** Opening Material supplied block **
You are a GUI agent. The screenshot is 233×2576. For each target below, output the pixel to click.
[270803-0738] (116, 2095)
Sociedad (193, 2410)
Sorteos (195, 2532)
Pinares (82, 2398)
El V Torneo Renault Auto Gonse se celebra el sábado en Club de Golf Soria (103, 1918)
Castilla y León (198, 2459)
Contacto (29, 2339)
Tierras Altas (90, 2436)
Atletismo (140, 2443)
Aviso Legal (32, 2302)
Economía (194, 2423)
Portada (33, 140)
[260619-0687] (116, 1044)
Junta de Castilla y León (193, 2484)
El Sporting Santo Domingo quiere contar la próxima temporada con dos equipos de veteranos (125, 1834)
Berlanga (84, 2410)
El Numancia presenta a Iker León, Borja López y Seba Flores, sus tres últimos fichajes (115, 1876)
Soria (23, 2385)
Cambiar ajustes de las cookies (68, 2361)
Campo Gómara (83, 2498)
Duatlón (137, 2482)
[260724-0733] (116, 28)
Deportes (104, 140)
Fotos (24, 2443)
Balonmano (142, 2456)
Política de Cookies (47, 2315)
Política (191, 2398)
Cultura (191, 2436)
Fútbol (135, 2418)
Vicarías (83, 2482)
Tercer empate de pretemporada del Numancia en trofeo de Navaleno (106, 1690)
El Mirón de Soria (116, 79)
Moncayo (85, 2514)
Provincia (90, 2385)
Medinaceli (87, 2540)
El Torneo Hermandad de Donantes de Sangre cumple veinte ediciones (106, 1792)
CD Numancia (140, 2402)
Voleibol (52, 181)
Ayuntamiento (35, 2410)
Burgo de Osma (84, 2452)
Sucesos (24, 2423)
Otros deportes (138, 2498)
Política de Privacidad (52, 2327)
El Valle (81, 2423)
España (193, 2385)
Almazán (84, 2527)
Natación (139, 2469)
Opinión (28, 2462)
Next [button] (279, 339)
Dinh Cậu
** Closing Material supplied block **
=== Task statement ===
Give the count of lines in the data shown above that contain "León", and nothing else.

=== Written answer ===
3